| TASK |
Copy each line in the data below that contains the word "agent".

| DATASET EXTRACT |
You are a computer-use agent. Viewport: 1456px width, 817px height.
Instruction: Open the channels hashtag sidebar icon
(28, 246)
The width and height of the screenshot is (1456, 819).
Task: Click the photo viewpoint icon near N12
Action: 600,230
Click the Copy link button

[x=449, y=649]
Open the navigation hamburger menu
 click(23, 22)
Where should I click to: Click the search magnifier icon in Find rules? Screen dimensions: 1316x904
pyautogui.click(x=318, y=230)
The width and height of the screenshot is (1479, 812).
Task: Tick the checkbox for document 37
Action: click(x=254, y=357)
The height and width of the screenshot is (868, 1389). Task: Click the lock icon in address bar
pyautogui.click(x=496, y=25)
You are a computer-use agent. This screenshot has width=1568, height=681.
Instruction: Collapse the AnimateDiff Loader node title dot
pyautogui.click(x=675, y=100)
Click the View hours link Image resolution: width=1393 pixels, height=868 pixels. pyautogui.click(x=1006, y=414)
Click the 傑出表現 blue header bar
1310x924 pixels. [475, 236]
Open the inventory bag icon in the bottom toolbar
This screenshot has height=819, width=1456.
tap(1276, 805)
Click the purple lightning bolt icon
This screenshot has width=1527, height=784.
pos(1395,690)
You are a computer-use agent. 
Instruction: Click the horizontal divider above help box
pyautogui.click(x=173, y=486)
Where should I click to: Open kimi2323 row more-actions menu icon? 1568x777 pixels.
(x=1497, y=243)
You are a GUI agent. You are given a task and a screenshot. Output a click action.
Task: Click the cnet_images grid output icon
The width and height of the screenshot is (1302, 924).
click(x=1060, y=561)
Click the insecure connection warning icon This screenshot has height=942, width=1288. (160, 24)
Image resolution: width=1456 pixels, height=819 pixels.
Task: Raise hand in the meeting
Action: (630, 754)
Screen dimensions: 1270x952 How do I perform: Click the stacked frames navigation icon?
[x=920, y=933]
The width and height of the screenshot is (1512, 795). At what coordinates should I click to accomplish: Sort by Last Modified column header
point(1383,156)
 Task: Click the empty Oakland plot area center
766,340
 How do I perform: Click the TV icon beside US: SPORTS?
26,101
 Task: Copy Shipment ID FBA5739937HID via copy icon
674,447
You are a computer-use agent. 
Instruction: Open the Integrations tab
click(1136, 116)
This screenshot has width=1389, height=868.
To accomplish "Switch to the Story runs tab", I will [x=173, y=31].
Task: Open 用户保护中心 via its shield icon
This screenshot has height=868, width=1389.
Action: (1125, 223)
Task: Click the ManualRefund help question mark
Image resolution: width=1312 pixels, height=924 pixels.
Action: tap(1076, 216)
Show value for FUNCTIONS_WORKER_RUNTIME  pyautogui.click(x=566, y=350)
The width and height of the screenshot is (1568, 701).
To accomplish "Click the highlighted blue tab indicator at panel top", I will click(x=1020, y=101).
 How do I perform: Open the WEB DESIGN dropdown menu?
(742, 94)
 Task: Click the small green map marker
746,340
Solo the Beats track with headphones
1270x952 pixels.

| SOLUTION |
You are a computer-use agent. Viewport: 1456px width, 817px height.
You are a computer-use agent. This screenshot has width=1568, height=681.
You are a computer-use agent. 
You are a GUI agent. You are given a task and a screenshot. Output a click action.
You are a computer-use agent. 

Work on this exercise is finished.